There are multiple factors that influence engagement with interventions. Aside from variations in individual differences (e.g. motivation), these include the extent to which persuasive communications is used to attract users, to usability and UX, to specific engagement designs such as gamification elements and how specified they are in behaviour change techniques terms (i.e. the ‘active ingredients’ from behavioural science that regulate changes in behaviour).
So thinking about our MyWorkBeing app, it could include features such as onboarding tutorials to help users understand the apps usefulness, self-help education videos such as mindfulness, goal-setting, feedback and monitoring to cope with personal stressors, to the use of crowd-creation and crowd-rating mechanisms to generate and rate employee ideas on how the working environment could be re-designed to support wellbeing (e.g. better communal areas to incentivise social lunches, to work process changes).
When it comes to evaluating digital behaviour change interventions, it is important that engagement and effectiveness are evaluated separately without confusing their criteria. Engagement with digital interventions is considered to be measured in behavioural terms (amount, depth, frequency of use, etc.) via system analytics and in subjective experiential terms (attention, interest, vigour, satisfaction, etc.) via self-report measures.
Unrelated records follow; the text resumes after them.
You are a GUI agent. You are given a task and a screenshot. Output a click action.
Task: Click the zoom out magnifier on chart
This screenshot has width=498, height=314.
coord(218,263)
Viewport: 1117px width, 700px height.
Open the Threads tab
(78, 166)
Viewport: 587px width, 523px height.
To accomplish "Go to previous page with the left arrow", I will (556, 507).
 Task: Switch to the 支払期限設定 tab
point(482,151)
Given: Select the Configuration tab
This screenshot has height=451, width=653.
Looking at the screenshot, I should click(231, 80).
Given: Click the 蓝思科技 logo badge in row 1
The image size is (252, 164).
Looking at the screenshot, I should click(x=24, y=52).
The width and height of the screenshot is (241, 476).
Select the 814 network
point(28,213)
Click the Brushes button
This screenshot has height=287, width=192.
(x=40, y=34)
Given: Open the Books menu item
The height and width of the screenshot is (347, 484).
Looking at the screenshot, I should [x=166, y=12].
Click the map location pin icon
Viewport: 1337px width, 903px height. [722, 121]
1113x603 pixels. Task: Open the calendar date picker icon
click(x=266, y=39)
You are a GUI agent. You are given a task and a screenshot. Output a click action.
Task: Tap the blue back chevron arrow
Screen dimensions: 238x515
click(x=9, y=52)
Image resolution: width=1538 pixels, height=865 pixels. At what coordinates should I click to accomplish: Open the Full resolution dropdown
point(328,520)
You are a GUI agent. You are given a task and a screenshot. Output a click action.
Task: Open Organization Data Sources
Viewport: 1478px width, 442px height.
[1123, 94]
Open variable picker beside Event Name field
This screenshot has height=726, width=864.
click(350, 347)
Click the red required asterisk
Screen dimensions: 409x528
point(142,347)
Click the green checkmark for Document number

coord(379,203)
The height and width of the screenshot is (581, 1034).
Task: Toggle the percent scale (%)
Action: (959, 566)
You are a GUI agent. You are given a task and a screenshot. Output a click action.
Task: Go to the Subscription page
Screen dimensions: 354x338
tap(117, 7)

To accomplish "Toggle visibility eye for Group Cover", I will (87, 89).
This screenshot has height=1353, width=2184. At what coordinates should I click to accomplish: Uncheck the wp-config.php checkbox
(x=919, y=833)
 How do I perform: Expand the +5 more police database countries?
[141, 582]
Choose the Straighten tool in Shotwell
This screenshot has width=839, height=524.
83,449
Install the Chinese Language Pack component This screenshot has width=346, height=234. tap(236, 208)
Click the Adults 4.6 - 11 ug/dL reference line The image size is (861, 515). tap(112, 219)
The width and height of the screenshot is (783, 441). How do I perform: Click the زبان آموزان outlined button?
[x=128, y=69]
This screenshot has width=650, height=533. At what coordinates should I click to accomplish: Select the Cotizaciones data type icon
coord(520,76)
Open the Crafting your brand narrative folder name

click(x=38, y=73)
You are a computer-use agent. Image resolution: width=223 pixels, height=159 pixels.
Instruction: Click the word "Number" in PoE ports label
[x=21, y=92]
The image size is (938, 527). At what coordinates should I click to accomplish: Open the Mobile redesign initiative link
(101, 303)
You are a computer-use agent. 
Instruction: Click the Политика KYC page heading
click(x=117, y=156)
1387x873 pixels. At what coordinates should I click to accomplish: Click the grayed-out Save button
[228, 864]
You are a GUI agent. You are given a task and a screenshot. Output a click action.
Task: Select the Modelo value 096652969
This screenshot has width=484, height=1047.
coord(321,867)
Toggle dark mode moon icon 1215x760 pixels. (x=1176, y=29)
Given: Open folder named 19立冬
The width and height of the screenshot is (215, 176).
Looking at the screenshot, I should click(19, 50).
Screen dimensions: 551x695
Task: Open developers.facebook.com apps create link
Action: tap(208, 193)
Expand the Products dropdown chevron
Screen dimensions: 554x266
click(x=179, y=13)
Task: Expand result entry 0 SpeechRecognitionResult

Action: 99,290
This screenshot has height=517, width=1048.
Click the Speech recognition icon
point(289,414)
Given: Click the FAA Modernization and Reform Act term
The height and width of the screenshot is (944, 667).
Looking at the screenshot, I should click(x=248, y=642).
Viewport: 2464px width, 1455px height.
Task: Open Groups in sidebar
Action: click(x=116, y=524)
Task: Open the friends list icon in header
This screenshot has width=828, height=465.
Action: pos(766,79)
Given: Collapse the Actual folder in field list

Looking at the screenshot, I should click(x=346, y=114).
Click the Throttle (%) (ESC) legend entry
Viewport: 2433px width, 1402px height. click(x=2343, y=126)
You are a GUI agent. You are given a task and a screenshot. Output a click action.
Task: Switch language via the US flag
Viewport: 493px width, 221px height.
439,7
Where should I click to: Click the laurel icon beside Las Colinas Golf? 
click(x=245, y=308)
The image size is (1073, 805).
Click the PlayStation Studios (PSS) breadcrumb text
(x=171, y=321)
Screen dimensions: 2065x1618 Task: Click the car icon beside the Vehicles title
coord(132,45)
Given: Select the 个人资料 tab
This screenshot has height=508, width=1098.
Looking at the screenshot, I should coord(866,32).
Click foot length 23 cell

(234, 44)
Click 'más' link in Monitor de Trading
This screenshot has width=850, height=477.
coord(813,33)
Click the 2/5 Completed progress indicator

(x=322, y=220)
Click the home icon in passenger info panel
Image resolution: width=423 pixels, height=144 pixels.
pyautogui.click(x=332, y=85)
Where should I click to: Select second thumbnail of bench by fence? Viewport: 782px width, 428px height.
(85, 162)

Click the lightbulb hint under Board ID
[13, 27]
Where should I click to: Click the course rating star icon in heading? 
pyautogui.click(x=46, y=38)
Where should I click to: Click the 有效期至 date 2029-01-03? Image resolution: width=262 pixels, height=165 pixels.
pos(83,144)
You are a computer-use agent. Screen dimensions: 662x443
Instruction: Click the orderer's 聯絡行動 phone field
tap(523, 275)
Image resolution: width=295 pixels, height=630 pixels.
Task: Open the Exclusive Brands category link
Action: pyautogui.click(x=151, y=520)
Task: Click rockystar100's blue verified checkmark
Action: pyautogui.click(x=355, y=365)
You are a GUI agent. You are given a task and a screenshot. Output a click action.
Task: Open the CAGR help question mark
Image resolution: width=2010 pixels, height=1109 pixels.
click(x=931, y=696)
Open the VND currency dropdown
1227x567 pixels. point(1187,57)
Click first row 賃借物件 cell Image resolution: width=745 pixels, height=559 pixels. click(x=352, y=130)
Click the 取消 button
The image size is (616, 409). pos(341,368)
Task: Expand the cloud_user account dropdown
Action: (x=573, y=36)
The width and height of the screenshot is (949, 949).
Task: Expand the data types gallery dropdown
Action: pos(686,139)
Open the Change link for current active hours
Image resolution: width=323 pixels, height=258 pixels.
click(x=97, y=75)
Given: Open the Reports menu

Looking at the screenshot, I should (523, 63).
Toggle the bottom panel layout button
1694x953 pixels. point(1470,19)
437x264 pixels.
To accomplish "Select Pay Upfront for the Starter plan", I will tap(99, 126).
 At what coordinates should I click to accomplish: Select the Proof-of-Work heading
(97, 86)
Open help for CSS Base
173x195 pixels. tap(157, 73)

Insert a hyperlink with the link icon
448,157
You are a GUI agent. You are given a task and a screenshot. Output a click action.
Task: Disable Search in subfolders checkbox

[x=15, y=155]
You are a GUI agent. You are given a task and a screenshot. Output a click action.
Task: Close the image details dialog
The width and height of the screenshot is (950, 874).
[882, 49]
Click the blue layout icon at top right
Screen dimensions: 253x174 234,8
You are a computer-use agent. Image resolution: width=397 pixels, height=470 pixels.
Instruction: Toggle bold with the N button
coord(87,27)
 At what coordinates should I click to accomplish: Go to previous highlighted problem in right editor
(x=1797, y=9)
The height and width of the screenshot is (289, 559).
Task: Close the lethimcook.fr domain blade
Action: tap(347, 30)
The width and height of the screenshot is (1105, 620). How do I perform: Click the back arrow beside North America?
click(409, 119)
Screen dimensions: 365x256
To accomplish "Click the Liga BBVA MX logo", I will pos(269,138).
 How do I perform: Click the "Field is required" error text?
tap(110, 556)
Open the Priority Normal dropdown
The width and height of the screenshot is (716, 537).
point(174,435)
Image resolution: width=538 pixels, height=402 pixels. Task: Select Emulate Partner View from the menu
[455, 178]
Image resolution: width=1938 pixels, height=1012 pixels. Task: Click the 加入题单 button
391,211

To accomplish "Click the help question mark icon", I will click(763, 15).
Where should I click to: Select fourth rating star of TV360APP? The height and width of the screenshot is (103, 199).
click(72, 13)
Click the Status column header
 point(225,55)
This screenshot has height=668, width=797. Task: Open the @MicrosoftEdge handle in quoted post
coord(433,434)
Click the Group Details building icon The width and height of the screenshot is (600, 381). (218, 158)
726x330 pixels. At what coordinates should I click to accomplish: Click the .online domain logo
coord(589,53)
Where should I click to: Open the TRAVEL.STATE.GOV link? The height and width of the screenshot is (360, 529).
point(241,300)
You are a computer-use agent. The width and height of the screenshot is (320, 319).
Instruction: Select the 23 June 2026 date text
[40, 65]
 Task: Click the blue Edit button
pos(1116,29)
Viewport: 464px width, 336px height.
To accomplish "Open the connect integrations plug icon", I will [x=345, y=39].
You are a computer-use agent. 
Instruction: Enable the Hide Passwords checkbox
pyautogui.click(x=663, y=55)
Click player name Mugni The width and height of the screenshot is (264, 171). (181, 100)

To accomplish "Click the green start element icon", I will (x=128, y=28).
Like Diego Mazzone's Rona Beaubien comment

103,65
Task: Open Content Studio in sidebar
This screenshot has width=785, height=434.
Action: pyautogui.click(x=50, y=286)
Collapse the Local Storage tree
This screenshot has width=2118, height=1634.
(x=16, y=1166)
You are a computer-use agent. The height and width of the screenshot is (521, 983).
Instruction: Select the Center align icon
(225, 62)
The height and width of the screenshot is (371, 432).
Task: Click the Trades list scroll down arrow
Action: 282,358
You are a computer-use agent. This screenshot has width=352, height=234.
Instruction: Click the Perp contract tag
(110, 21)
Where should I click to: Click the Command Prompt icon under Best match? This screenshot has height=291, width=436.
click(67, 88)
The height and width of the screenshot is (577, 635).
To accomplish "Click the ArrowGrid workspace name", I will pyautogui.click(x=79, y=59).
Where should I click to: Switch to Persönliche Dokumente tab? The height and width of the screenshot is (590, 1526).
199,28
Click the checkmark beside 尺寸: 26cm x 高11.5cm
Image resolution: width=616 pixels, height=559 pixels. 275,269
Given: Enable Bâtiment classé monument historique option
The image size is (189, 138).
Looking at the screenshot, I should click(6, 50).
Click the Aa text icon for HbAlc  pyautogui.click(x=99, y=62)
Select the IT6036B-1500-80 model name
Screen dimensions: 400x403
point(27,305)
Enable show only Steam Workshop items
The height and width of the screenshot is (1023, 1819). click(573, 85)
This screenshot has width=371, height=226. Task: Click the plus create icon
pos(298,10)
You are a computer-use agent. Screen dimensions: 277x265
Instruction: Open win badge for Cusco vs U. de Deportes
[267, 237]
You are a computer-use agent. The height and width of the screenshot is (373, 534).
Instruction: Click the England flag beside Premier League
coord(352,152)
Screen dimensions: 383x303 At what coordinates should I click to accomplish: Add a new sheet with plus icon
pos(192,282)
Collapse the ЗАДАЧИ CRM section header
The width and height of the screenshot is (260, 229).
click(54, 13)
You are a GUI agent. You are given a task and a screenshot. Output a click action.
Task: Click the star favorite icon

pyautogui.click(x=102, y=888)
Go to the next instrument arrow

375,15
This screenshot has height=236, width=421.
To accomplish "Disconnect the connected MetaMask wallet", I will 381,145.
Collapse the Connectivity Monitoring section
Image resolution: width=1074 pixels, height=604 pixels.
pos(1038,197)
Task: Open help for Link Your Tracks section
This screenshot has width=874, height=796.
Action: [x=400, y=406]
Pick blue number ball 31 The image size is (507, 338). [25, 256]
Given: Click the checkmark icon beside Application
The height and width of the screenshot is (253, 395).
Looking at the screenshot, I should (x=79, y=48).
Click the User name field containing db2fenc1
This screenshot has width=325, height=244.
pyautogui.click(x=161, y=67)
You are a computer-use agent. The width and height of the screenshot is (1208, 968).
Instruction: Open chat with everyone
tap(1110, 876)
Here we can observe what levels of engagement with the intervention, as revealed from the above metrics, is bringing about the desired changes (i.e. effectiveness criteria); this is referred to as the ‘optimal dose’.
Using our example, what levels of user engagement with the MyWorkBeing app is resulting in reductions in job-strain related behaviours (e.g. lunching at desks, email access out of hours) and outcome measures (e.g. absenteeism, wellbeing self-report measures)? We could find that those users who set and regularly monitor their goal progress and frequently watch self-help video features, to have better outcomes compared to those who only engage with the crowd-creation & crowd-rating features.
The take away message here is that engagement and effectiveness are equally important and should both be designed for carefully and evaluated with their different criteria. Simply, if users are not engaging with something, it’s not going to be effective. By the same token, if people are engaging, but the content design (or some of it) is not relevant to users, it’s also unlikely to be effective.